- _Document extract_
********
Thought Experiments on a History of Gene Transfer Experiments

Posted by Marcy Darnovsky October 13, 2011
Biopolitical Times

Imagine you are the editor of a journal devoted to the field of financial counseling. Would you publish an article on “The History and Promise of Investment Advising” written by Bernie Madoff?

Now imagine you are commissioning an article for a biology news journal on “The History and Promise of Stem Cell Research.” Would Hwang Woo-Suk be on your list of candidate authors?

These are thought experiments. Not so the feature article in the October 1 issue of Genetic Engineering & Biotechnology News titled “The History and Promise of Gene Therapy.” Its author is James M. Wilson, lead researcher in the infamous 1999 real-life experiment in which 18-year-old Jesse Gelsinger died.

That tragedy, which along with its aftermath was a key event in the “history of gene therapy,” is entirely unmentioned in the article.  Wilson does write of “many failed clinical trials” and of “enthusiasm and expectation far in excess of the reality of the science.” He seems to attribute these to an “erosion of support for gene therapy” and “a variety of political and regulatory barriers that…surfaced.” He does not acknowledge either the death of Jesse Gelsinger or his own role in it, which was far from peripheral.
********
- _Provided data_
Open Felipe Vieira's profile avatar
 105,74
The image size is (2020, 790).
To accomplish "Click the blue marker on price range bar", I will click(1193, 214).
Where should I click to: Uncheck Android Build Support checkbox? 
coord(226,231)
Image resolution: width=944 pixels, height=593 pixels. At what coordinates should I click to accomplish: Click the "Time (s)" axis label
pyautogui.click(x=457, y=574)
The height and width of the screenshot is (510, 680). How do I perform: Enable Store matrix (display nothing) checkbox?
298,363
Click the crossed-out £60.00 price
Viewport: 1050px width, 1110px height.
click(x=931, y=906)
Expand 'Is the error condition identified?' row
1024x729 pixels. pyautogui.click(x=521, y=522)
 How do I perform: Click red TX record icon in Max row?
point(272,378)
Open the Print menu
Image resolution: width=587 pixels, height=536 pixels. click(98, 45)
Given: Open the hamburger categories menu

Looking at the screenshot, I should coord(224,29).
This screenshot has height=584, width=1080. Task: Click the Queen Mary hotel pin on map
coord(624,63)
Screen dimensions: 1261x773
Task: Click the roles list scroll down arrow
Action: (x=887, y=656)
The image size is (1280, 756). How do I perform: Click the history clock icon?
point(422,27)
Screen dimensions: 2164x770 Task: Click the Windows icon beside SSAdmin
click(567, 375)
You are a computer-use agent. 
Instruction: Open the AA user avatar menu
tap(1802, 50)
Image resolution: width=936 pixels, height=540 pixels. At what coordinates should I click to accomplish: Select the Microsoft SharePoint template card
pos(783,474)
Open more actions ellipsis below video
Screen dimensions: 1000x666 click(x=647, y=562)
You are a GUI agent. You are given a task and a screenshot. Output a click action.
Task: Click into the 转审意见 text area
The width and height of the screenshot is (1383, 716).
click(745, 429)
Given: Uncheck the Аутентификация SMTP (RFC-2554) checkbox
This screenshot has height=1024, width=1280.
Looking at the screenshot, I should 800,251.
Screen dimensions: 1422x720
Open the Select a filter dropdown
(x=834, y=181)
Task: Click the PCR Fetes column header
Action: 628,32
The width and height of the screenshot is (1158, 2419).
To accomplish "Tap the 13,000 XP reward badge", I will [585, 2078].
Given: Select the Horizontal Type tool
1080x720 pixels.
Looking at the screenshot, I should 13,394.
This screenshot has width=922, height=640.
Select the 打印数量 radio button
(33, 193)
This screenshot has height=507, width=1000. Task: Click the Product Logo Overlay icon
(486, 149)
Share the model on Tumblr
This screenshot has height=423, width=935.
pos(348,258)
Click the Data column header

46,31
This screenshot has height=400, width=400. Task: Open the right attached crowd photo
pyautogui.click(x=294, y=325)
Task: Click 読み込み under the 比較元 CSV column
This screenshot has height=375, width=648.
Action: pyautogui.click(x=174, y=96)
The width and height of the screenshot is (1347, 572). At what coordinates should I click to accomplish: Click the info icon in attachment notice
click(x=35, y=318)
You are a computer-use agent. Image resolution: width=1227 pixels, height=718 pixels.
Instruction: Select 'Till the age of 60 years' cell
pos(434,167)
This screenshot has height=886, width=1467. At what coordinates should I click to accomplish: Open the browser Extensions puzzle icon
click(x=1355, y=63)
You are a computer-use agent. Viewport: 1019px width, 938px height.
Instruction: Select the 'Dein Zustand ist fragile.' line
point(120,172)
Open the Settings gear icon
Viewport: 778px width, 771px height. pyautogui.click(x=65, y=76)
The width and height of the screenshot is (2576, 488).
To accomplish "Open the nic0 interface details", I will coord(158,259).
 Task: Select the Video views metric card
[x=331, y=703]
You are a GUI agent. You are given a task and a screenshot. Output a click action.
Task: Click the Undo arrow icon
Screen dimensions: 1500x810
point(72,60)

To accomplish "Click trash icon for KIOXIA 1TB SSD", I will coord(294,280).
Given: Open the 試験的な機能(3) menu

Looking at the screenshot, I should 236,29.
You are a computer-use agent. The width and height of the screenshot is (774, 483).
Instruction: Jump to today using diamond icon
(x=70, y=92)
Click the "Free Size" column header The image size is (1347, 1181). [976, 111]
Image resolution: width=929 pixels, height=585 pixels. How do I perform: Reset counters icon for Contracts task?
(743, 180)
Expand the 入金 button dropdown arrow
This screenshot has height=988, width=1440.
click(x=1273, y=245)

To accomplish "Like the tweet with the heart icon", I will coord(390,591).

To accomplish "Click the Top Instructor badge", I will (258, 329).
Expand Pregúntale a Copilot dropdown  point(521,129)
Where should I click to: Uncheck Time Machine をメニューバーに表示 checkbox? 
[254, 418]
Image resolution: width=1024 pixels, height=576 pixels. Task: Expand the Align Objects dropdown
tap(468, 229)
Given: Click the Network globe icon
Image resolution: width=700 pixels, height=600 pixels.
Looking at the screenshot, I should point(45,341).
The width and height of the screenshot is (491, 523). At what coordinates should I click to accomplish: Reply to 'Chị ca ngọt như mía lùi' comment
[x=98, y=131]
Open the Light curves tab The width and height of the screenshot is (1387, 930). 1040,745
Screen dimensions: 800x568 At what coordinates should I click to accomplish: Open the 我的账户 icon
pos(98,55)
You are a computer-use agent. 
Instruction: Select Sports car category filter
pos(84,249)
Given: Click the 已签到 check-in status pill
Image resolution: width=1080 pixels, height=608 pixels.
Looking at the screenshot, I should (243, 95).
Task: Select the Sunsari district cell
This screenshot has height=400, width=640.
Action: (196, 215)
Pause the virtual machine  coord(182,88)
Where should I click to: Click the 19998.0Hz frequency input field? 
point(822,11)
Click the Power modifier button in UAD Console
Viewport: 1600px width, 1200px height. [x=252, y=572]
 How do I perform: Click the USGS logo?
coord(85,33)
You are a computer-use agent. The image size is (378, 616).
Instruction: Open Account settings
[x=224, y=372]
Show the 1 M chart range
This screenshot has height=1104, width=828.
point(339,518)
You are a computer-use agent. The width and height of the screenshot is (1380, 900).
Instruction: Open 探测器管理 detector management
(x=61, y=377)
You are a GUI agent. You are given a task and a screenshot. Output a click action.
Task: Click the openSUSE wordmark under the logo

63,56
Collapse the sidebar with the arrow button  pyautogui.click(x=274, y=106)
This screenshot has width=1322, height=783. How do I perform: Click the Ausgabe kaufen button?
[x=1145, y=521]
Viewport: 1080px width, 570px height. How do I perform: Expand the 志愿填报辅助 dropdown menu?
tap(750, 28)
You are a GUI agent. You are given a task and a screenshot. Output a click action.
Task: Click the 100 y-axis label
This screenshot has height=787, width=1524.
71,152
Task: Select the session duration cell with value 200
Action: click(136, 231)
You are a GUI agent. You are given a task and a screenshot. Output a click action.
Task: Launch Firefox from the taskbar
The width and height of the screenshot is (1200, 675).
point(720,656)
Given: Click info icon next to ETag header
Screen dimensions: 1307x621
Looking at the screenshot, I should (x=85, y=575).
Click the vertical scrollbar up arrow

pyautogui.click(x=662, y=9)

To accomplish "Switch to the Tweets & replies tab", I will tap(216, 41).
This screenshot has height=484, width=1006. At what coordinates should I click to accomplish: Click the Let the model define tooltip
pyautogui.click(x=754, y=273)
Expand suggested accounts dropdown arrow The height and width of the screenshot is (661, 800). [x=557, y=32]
********
- _Parts of the exercise_
1. Retype the gene therapy post, everything from "Now imagine you" down to "Jesse Gelsinger died.".
2. According to the gene therapy post, how old was Jesse Gelsinger in the 1999 experiment?
The lines are separate material, unrelated to the gene therapy post.

- _Answer set_
1.
Now imagine you are commissioning an article for a biology news journal on “The History and Promise of Stem Cell Research.” Would Hwang Woo-Suk be on your list of candidate authors?

These are thought experiments. Not so the feature article in the October 1 issue of Genetic Engineering & Biotechnology News titled “The History and Promise of Gene Therapy.” Its author is James M. Wilson, lead researcher in the infamous 1999 real-life experiment in which 18-year-old Jesse Gelsinger died.

2. 18 years old.